▸ Passage to read
────
I Like It. It Has a Good Beat, and Jay Jay Can Dance To It.
Jude loves Jay Jay the Jet Plane. The figure, the wooden one. We are on the fourth Jay Jay in three years. They tend to wear out from so much dancing. Let me explain.
Kids with sensory stuff do this thing calling stimming, which is short for stimulation. They do things to wake up sluggish parts of their brains. Which is why I can spot a spectrum kid a mile away. Coming out of the doctor's office with a sticker, holding it up at a weird angle and peering at it with one eye and the other closed. Back and forth, near and far with the sticker. Classic.
Jude holds Jay Jay in just that way , and Jay Jay dances to music. Jay Jay flies right next to Jude's eyeball and moves his wings in time to the song. Jay Jay is a excellent dancer, too, and I think he has a future in conducting. He really captures the feel of the music, whether it be classical music (Jay Jay just adores Vivaldi) or the background to a cartoon. When Jay Jay is worn down, and missing an engine, his movement is droopy and half hearted. When Jay Jay is brand spanking new, his movements are sweeping and grand. Apparently Jay Jay has bad days just like the rest of us.
────
▸ Provided data
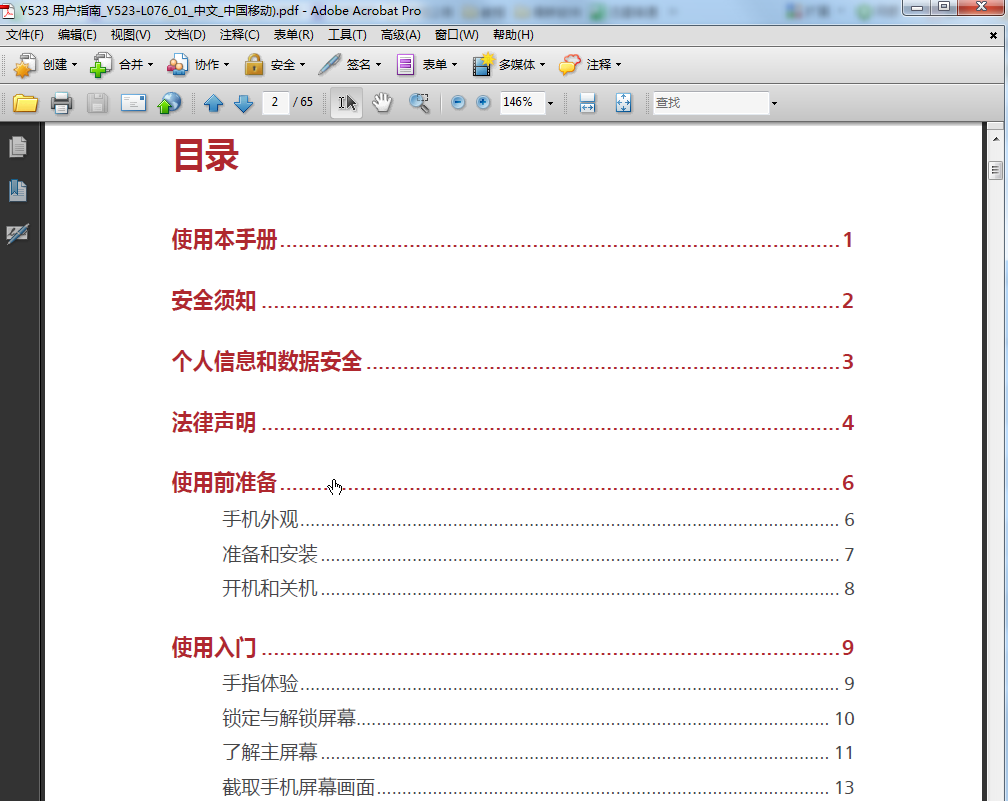Zoom in using the plus icon

point(482,102)
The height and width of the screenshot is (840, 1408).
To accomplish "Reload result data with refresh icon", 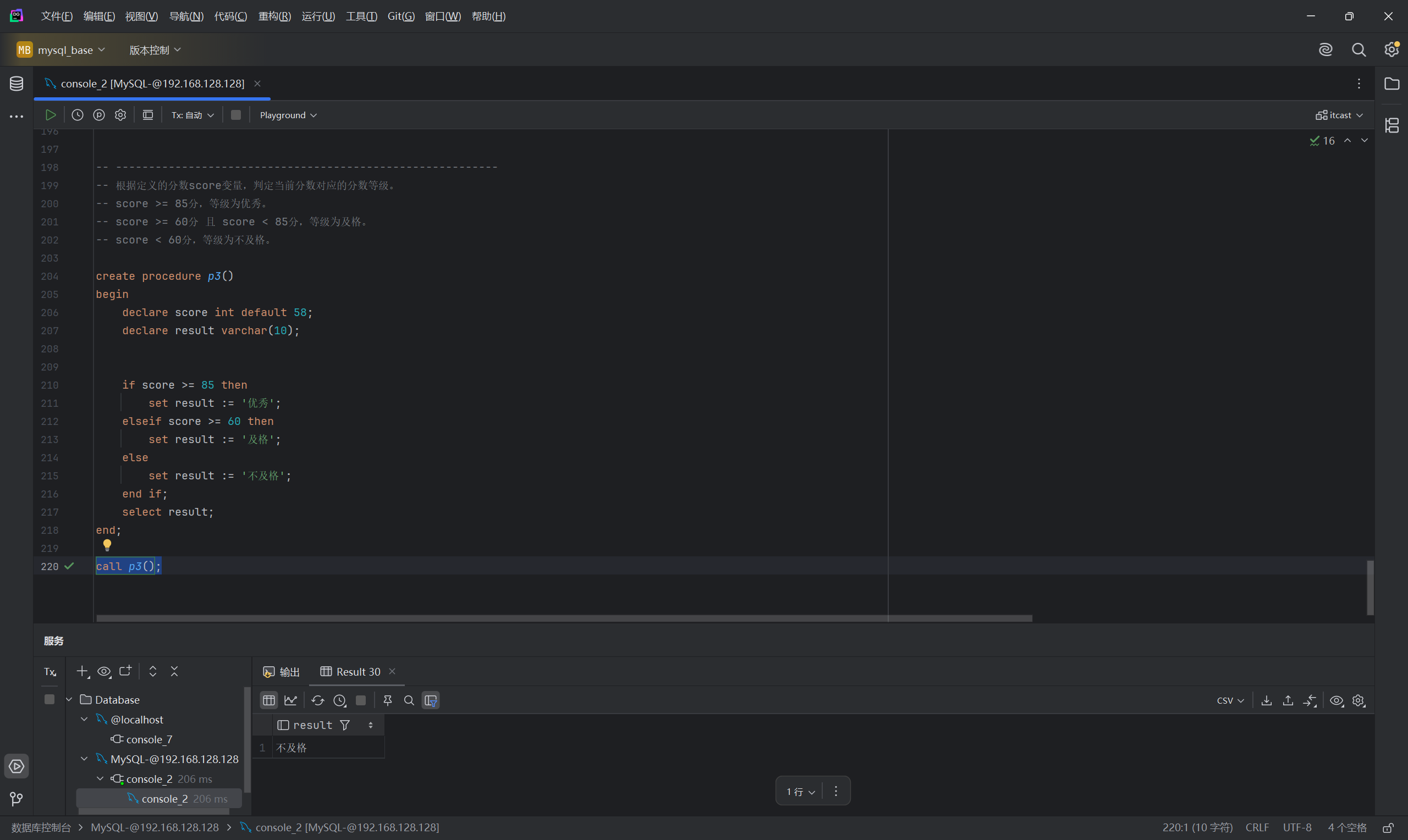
────
▸ Given request
From the piece about Jay Jay the Jet Plane, return word for word the passage from "Kids with sensory" to "the sticker. Classic.".

▸ The output
Kids with sensory stuff do this thing calling stimming, which is short for stimulation. They do things to wake up sluggish parts of their brains. Which is why I can spot a spectrum kid a mile away. Coming out of the doctor's office with a sticker, holding it up at a weird angle and peering at it with one eye and the other closed. Back and forth, near and far with the sticker. Classic.